一回我陪一個喜愛評彈的朋友到蘇州現在僅存的一家有一定規模也比較正宗的書場——蘇州書場去看看,蘇州書場的前身,就是光裕公所。光裕公所是由曾經給乾隆皇帝說書,說得皇帝龍顏大開的王周士創辦的,奠定了蘇州評彈業的基礎,使說書成為一種專業。最興盛時,蘇州城里有書場好幾十家,評彈藝人數以百計,評彈不僅唱腔曲調動聽,而且文字雅俗共賞,所以深得社會各階層喜愛,廣泛流行于蘇州城鄉。在蘇州書場,接待我們的經理說,由于其他各種藝術的沖擊,現在的評彈聽眾和從前是不能比的了,書場現在每天下午有評彈節目,到晚上就是放映電視錄像。為了經濟效益,采取這種變通的辦法,也是無可指責。我們進書場時,場里正在說一回彈詞《孟麗君》,我們為不妨礙別的聽眾,悄悄地找了位子坐下。經理告訴我們,今天上臺的是一位頗享盛名的老藝人,我們都慶幸趕得巧。和老藝人搭檔的是一位女演員,雖然年輕,卻也不遜色。評彈所要求的五到八技,看上去這二位演員也都是演到了家的。這五到即心到、目到、口到、手到、腳到,八技是八種特殊的口技,如擂鼓、吼叫、馬嘶、鳥啼、狗吠、吹號等等。我們從他們演出的神形動作上看,真是一投足一舉手都是有相當功底的,只可惜所聽內容,十有八九不解其意,只稍坐一會兒就告退出來。在經理的引見下,我們來到一位評彈老藝人家,老人的家簡樸舒適,和老人清癯的形象完全融成了一體。老藝人向我們介紹了蘇州評彈的歷史,說到評彈中的各調各派他真是如數家珍,陳調、俞調、馬調、徐調、蔣調、張調,不一而足。當我們問到他哪一種腔調為歸時,老人笑了,說,各有所長,有的蒼勁渾厚,有的委婉低回,有的剛健蒼涼。在老藝人的言談中我們也隱約地感覺到一絲憂慮,這憂慮后來也就變成了我們和老藝人共同的憂慮,那就是為蘇州評彈的前景所產生的一點想法。

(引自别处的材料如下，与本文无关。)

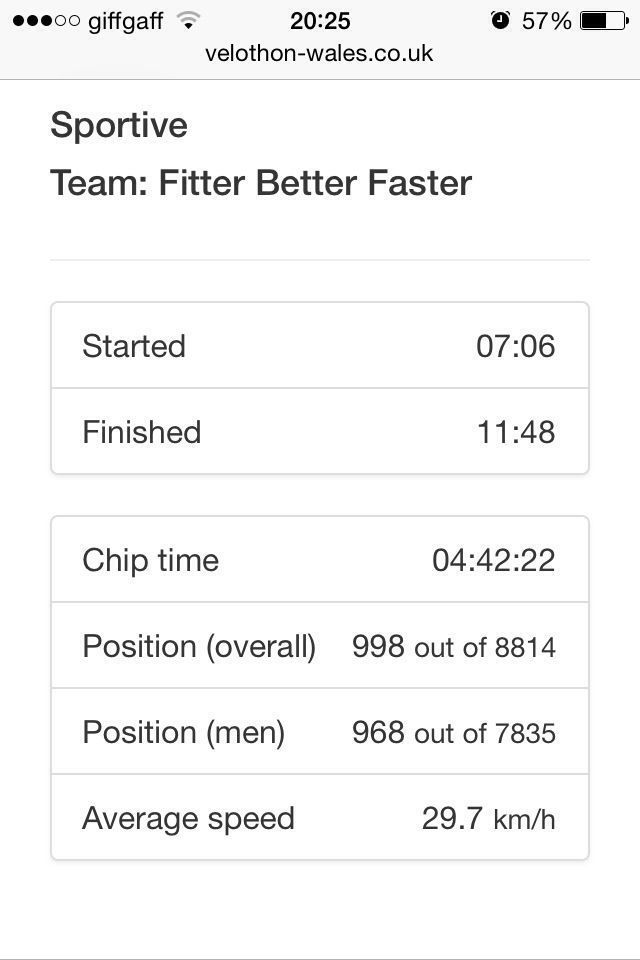Tap the battery icon in status bar
The width and height of the screenshot is (640, 960).
604,20
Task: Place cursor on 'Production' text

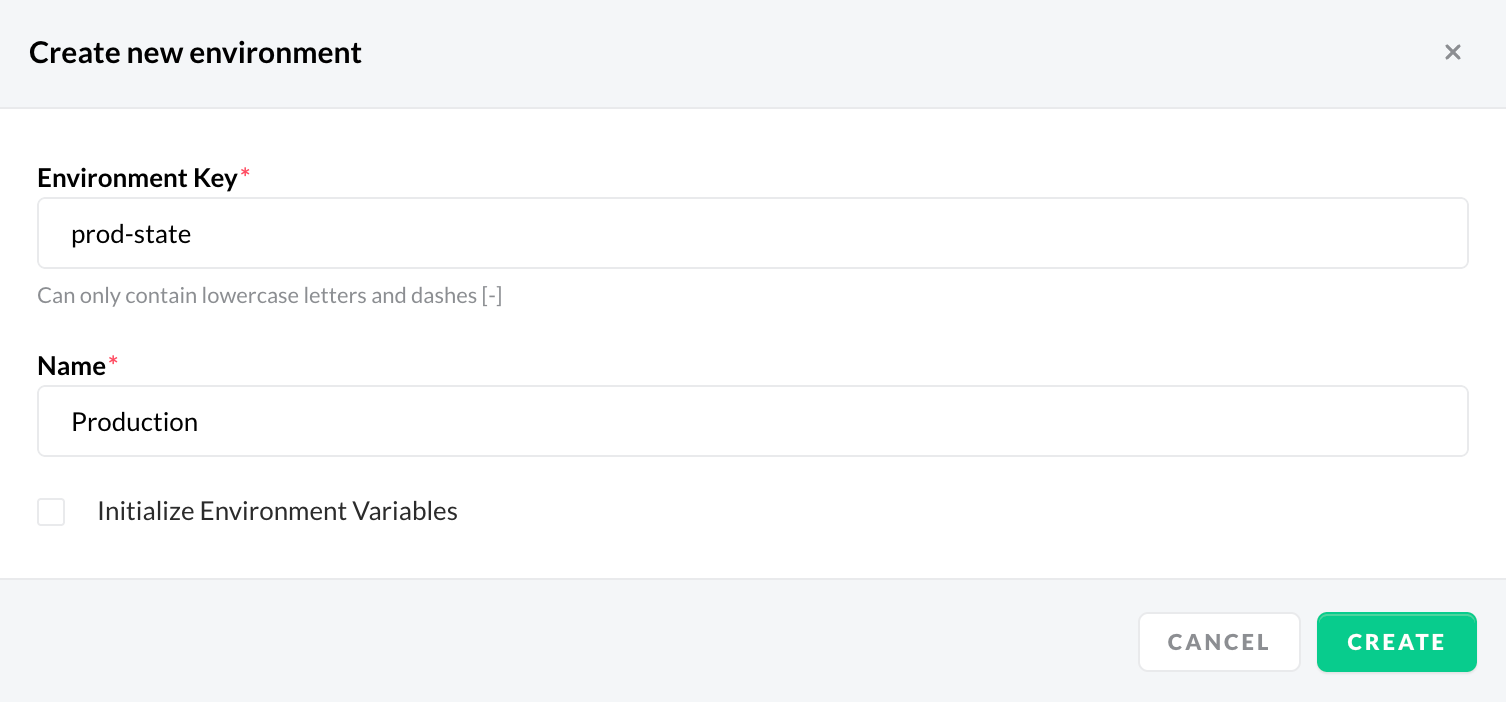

在清代,蘇州曾有這樣一個禁令,城里只許唱昆劇,不許唱京戲。所以凡有京戲班子來蘇州演出,只能在城外的戲館里演唱,是不能登大雅之堂的。只有昆劇才被捧為正宗,視為雅事,城中戲館都是專供昆劇之用,一般的人能哼上幾句昆劇,都覺得這是風雅之事。有的全家皆唱,有的夫唱婦隨,也有“小紅低唱我吹簫”,時時有悠揚婉轉的曲聲從宅院中飛出,這真是巷深曲聲幽。可見昆劇之于蘇州人,曾經是那么重要,而蘇州人對于昆劇又是多么推崇。也許是物極則反吧,現在在蘇州大大小小數十家戲館影院,卻沒有一家是專供上演昆劇的,平時昆劇的演出也是很少很少,少的幾乎沒有了。在新潮文化涌進這個古老的小城之后,小巷曲聲日漸減弱了,但是古老的昆劇并沒有因此絕音,許多人都在為拯救這個產生于蘇州民間,后經歷代戲劇專家改革發展而成的、曾經統領中國劇壇二百年之久、被譽為百花園中蘭花的優秀劇種而努力。在二十年代初,戲曲專家吳梅等人倡議于蘇州開辦昆曲傳習所,使昆劇藝術免于滅絕;在五六十年代,一出《十五貫》改編演出成功,又使瀕臨凋落的昆劇重綻新花。現在,在蘇州有振興昆劇委員會,也有屬于昆劇自己的刊物《昆劇藝術》,一些老昆劇藝人亦多次云集蘇州,舉行會演和學術交流。1982年全國六城市曲社社友歡聚于蘇州鶴園,那真是群賢畢至,少長咸集,到會七十多人,大家引吭高歌,唱了一整天仍余興未盡。昆劇藝術大師俞振飛也到現場演唱,七老八十的老曲友紛紛清唱,那情形想來一定十分動人,可惜我們趕不上這樣的盛會,只能偶爾到他們聚會的鶴園去故地重游。在鶴園清幽的環境里,我好像又聽到了當年曲友們的演唱,典雅悠揚,余音繞梁。
余音繞梁,也只能是余音了。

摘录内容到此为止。